• gittigimiz bir restoranda arkadasimin menüde görüp özenerek "bruschetta naturelle" siparis etmesi üzerine ben "ulan bruschetta neyse de, bu naturelle lafinda bir bityenigi var" derken az sonra garsonun elemana tabak icinde sade kizarmis ekmek getirmesiyle gülmekten altima kacirmama neden olmus olan bir italyan yemee.
  • kızarmış ekmek üstü çoban salata.
  • sarımsaklı ekmek üzerine küçük küp küp doğranmış domates ve soğan, pesto ve şöyle bir gezdirilen zeytinyağından ibaret italyan iştah açıcısı. fesleğen filan da koyuyolar. harika icat.
  • "brusketta" olarak telaffuz edilen italyan menşeli beyaz şarap mezesi.

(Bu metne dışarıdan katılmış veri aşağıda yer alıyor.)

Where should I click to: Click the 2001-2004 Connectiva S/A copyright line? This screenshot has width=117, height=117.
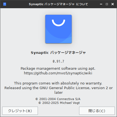(x=58, y=99)
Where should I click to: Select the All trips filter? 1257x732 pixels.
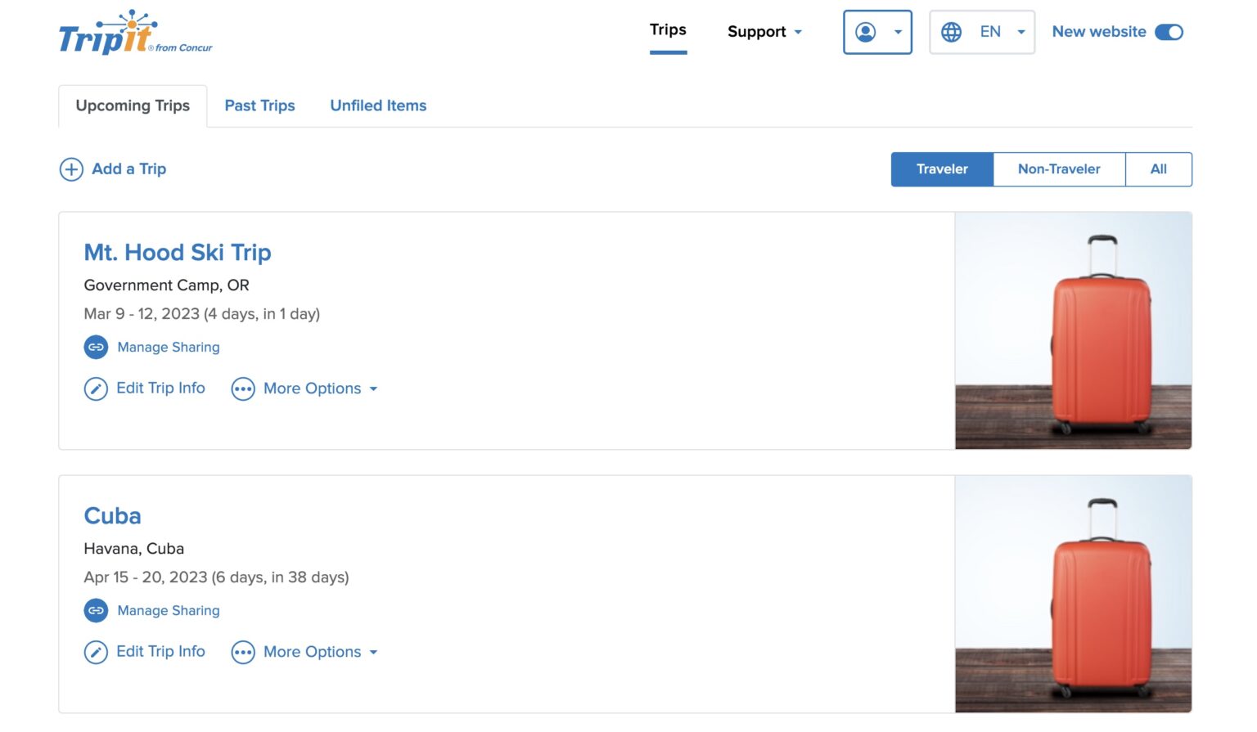[x=1158, y=169]
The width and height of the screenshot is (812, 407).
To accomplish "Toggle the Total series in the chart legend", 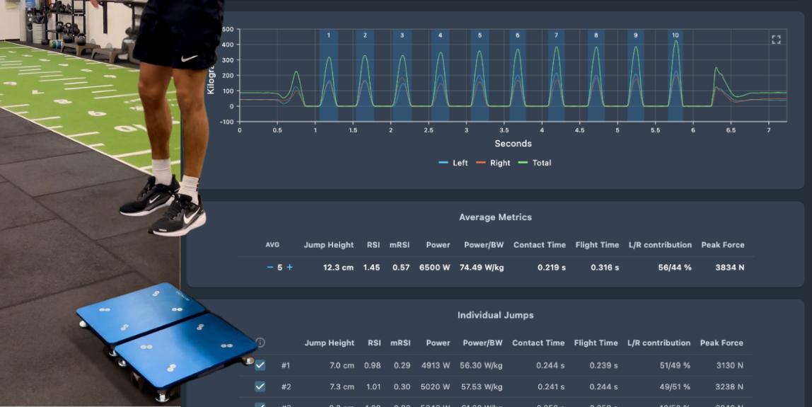I will 535,163.
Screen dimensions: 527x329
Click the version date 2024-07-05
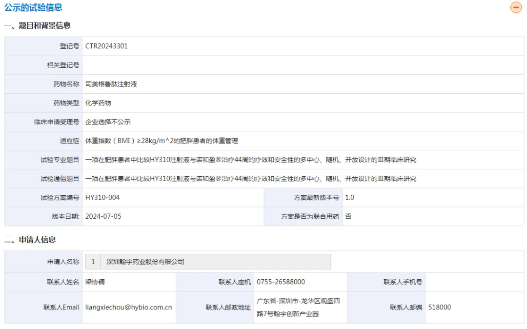coord(103,216)
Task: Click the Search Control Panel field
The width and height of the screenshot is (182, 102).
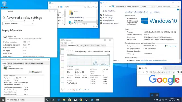Action: click(x=167, y=7)
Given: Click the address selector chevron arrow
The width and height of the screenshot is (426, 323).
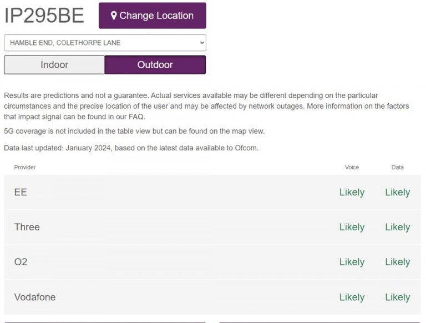Looking at the screenshot, I should point(201,43).
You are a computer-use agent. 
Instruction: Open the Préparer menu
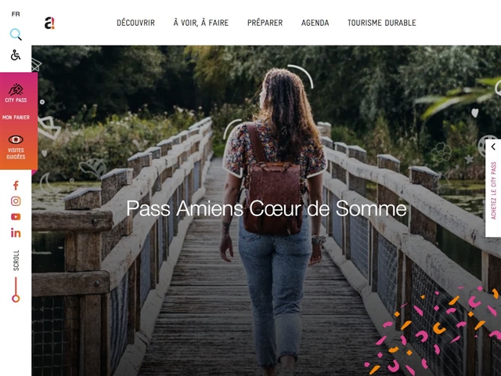[x=265, y=23]
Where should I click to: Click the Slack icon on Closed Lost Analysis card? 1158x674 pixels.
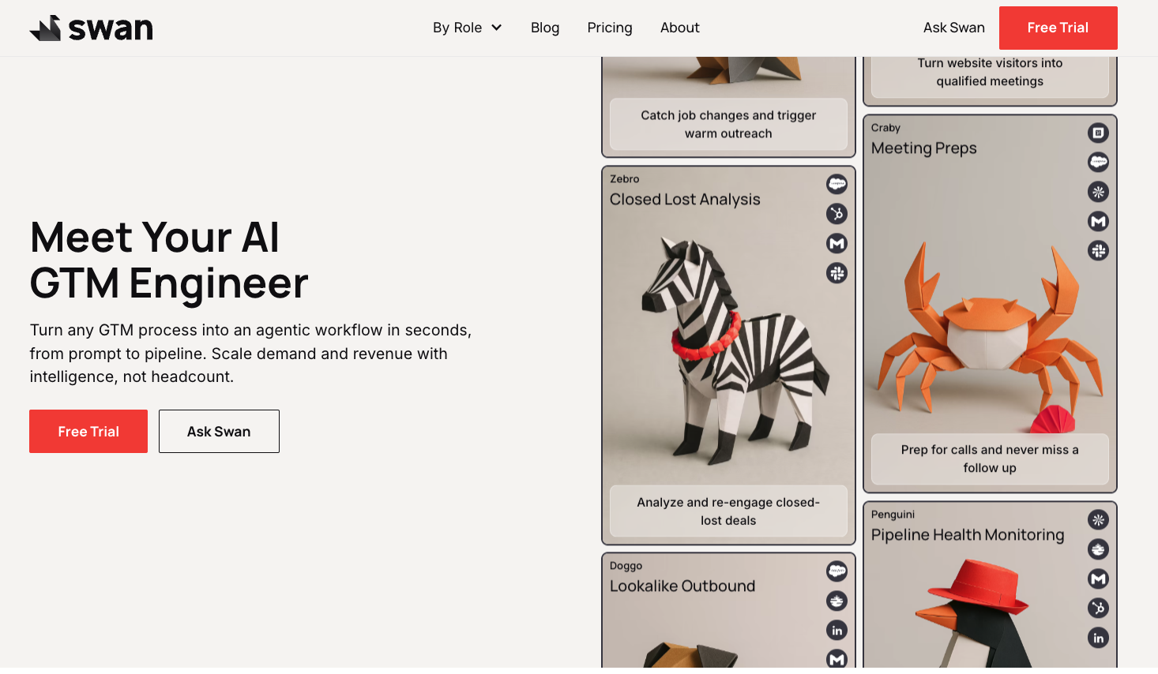point(837,273)
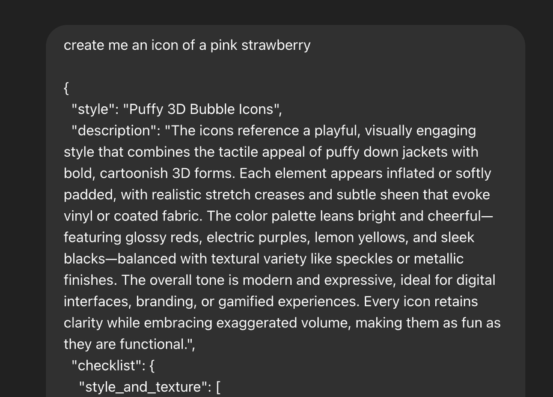Image resolution: width=553 pixels, height=397 pixels.
Task: Click the "description" JSON key
Action: pos(114,131)
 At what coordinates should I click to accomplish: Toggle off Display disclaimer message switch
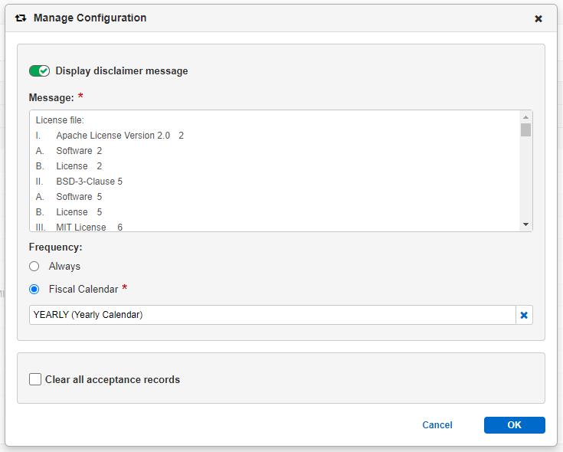coord(39,70)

    afilli ortamlarda mahçup olmayın genşler... ama evde ya da arkadaşlar arasında rahatça bir alman edasıyla "bruşetta" diyebilirsiniz;)
  • salkım domatesleri, manda sütünden yapılmış mozzarellayı* küp küp kes bir kaba koy.
    üzerine fesleğen, kekik, biberiye, nane, kurutulmuş domates, bir tutamda deniz tuzu ekle.
    güzel bir zeytinyağı ile karıştır.

    ekmekleri* tavada yanmayacak şekilde kızart, sıcak sıcak taze sarımsağı sür üstüne. karışımı ekmeklerin üzerine bocala ve afiyetle ye.

    budur bruschetta.

    (bkz: güne iyi başlamak)
  • memlekette bundan bin kat lezzetli, ilginc ve otantik lezzetler varken, yemege benim kadar duskun bir adamin hayatinda pek bir sey degistirmemis yiyecektir... risotto'nun envai cesidine ya da peynirine, sarabina hasta olmayi anlarim da, uzerindeki emek malzemesinden menkul bu yiyecege bu kadar tapilmasini anlamam...
  • 2 ay önce varşova'dayım. beklediğim ödemeyi alamadım. cebimde 11 ziloti (polonya para birimi) para var. tren biletimi kardeşime aldırdım internet üzerinden. bavulumu sürükleyerek merkezdeki gara gidiyorum. hava buz gibi iş adamı gibi gözükücem diye kar montu yerine de palto mu almışım. atkımı da bir yerde düşürdüm. ağzım, yüzüm soğuktan donuyor.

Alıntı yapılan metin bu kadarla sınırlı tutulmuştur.